Le acarició la cabeza.

—Se llama golpe de realidad, Max. Yo diría que ya era hora.

Ella inclinó la frente y le secó la humedad de sus mejillas con el puño de la blusa y Max se preguntó cuántas veces ella había hecho lo mismo a lo largo de su vida.

Max sacudió la cabeza.

Su madre le alisó el pelo de la frente nuevamente y recordó las noches cuando le alisaba el cabello de la misma forma antes de meterlo en la cama. Repentinamente calmo esperó, sabiendo lo que venía después.
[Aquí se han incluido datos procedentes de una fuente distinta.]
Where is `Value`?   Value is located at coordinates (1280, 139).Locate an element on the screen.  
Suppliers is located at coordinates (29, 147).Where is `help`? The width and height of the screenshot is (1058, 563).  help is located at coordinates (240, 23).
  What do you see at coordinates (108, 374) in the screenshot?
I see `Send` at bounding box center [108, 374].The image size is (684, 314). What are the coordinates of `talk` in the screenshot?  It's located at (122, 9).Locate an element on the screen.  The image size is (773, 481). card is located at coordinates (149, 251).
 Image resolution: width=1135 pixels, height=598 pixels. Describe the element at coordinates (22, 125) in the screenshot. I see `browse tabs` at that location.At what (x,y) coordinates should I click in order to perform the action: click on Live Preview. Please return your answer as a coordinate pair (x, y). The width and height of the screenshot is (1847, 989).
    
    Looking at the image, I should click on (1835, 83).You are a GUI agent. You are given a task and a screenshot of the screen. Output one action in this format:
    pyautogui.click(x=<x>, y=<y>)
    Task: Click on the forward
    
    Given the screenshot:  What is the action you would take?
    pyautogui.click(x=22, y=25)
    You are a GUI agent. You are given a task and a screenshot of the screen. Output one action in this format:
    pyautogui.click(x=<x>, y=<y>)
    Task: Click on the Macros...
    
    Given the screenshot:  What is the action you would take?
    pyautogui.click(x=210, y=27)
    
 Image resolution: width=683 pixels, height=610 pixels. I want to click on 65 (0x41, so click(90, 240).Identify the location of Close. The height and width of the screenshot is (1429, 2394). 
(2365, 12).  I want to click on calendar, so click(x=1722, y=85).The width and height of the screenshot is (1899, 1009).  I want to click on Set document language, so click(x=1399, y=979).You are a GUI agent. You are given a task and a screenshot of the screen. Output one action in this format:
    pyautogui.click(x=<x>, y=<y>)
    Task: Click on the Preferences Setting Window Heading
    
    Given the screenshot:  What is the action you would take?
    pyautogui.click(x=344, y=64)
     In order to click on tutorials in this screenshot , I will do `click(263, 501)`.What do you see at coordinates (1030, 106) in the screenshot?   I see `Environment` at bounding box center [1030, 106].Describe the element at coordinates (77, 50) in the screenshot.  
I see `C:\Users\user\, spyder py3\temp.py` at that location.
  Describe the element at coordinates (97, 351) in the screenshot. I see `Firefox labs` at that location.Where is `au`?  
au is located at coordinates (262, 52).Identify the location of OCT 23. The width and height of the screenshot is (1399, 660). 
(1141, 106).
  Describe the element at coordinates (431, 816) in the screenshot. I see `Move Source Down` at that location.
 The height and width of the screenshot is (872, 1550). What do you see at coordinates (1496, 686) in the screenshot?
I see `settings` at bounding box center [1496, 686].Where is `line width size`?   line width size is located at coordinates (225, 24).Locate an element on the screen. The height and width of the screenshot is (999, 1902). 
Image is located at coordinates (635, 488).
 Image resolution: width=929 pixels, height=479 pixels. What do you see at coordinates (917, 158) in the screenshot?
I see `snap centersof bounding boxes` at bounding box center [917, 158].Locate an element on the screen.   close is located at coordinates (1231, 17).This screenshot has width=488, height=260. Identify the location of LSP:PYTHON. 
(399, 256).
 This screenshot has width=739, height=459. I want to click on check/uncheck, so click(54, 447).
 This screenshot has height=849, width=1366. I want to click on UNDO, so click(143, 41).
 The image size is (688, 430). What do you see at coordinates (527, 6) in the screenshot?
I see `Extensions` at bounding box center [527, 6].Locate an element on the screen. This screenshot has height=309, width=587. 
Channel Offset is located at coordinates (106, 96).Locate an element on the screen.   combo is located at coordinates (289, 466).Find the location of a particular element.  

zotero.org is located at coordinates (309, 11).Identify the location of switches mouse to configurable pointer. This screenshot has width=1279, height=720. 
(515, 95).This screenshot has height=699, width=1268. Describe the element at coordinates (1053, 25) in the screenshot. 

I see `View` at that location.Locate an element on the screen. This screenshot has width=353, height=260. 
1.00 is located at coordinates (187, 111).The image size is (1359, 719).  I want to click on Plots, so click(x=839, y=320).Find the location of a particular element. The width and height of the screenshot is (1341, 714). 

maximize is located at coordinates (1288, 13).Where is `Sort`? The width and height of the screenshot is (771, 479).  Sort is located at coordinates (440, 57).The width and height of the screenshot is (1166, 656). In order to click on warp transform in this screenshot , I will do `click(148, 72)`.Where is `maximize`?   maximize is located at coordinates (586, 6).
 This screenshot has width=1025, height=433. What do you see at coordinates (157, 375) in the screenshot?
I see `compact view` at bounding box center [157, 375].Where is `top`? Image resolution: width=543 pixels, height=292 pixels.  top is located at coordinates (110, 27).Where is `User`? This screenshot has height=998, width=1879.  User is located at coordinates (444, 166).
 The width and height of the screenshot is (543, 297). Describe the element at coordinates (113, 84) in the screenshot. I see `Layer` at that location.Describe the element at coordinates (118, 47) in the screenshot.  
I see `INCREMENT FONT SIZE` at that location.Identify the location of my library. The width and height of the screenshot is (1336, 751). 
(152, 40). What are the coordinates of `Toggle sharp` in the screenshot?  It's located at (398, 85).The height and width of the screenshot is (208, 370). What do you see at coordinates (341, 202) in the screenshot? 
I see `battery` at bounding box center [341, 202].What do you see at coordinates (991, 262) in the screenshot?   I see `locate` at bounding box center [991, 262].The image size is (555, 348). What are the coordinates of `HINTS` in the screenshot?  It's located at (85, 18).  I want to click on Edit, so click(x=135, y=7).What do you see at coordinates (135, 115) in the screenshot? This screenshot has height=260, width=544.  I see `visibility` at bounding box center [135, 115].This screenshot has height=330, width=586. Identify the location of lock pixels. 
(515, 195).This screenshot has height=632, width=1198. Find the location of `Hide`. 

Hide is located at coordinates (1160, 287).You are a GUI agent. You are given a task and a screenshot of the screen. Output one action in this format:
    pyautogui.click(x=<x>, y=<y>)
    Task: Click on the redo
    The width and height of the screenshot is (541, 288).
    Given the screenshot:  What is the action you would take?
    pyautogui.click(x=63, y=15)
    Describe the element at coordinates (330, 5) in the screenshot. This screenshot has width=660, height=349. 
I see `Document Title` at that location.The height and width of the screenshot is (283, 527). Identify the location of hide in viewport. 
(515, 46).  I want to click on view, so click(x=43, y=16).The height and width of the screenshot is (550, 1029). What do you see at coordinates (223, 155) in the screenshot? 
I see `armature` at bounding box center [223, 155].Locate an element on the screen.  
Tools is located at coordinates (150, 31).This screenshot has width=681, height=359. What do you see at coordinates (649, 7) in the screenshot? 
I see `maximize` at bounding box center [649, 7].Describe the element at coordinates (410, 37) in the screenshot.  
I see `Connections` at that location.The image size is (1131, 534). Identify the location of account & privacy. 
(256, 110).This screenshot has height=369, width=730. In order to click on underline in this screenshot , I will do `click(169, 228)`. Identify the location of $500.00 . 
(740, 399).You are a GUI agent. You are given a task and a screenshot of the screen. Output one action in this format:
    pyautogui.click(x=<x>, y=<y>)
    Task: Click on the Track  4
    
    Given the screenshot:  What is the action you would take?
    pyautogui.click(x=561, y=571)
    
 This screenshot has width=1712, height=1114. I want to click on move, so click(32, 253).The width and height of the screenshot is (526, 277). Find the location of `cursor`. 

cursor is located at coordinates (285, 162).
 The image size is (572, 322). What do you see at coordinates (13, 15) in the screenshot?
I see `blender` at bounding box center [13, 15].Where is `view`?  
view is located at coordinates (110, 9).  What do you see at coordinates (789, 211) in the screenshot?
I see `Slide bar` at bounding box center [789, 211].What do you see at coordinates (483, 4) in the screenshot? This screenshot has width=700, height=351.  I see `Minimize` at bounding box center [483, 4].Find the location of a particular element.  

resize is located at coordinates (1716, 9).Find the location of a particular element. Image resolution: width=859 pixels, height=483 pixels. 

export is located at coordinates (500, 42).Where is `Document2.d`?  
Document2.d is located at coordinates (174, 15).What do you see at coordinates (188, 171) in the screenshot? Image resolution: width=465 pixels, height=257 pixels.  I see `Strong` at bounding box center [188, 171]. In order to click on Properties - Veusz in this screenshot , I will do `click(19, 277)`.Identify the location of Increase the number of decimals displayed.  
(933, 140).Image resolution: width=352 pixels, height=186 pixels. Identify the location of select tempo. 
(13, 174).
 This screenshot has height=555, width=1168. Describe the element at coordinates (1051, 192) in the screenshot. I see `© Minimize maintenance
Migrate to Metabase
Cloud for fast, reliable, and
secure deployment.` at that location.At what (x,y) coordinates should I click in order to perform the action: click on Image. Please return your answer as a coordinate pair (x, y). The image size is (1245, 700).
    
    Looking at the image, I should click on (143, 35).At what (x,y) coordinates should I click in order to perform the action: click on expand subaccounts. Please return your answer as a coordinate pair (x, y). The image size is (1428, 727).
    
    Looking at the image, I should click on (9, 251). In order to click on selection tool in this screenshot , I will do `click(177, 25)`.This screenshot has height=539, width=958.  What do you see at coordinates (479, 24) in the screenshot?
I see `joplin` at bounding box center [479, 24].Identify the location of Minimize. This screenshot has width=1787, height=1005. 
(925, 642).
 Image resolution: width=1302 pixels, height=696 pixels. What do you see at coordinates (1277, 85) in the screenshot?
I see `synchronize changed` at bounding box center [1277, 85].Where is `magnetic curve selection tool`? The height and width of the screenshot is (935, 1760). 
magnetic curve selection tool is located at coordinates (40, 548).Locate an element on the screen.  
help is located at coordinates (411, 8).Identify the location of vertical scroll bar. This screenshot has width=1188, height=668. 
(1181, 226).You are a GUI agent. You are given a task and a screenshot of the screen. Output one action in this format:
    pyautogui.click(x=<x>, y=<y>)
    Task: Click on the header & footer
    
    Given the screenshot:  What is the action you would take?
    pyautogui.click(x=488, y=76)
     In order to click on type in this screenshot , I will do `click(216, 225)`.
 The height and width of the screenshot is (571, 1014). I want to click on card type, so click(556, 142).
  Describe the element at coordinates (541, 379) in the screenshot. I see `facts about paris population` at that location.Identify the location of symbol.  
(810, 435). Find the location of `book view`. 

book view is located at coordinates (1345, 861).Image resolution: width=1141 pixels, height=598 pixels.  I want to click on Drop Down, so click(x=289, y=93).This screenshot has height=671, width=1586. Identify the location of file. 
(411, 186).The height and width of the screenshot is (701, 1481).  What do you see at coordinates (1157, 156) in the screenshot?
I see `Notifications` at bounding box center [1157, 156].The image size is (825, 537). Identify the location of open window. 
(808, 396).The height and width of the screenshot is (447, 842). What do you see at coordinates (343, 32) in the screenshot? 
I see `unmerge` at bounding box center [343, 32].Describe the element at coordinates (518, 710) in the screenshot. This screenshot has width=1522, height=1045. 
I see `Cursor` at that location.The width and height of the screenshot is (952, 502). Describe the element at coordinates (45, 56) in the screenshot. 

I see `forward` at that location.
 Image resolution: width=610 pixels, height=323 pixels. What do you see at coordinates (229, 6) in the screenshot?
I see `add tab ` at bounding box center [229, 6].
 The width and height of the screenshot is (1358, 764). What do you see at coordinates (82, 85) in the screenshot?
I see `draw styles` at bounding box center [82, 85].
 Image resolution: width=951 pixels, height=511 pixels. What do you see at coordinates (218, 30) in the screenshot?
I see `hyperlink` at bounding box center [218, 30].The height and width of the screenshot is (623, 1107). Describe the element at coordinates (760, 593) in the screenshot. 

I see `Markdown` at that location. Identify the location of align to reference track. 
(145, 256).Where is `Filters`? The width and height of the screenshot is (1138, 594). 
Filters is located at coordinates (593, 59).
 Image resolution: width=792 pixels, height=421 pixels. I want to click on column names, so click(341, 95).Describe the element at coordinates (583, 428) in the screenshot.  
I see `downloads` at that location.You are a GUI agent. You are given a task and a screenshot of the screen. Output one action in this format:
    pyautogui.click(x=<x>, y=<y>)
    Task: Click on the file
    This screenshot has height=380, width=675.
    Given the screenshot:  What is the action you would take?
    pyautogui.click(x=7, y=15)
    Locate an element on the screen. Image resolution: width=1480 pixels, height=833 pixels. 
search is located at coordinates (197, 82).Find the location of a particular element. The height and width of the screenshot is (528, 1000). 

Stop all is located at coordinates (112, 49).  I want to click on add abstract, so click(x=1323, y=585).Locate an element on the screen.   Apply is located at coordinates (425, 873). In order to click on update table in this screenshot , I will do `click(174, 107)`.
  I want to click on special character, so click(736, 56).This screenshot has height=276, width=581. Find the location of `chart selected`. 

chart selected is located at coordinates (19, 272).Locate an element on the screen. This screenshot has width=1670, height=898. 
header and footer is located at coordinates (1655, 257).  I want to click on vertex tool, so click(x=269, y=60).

—Te amo, Max —declaró sin miramientos.

—Te quiero, también, mamá.

Ella lo ayudó a ponerse de pie y puso su bastón en la mano.

—Ve por ella, Max. Tráela a casa.

Peter le llevó su abrigo y David estaba en la puerta, tirando las llaves de ida y vuelta.

—Voy contigo —declaró David—. Tal vez su amiga esté allí. —Sonrió a las cejas arqueadas de Max—. No le he visto un anillo en la mano y no puedes tener a los dos. —David hizo un guiño a Peter—. Tenía las piernas hasta la barbilla.

Peter rió y abrió la puerta justo cuando el teléfono comenzó a sonar.

—Tú solo vete. Yo me encargaré del teléfono.

Habían llegado a la entrada cuando Peter apareció en el porche, el teléfono inalámbrico en una mano, agitándolo frenéticamente, el ceño fruncido su rostro.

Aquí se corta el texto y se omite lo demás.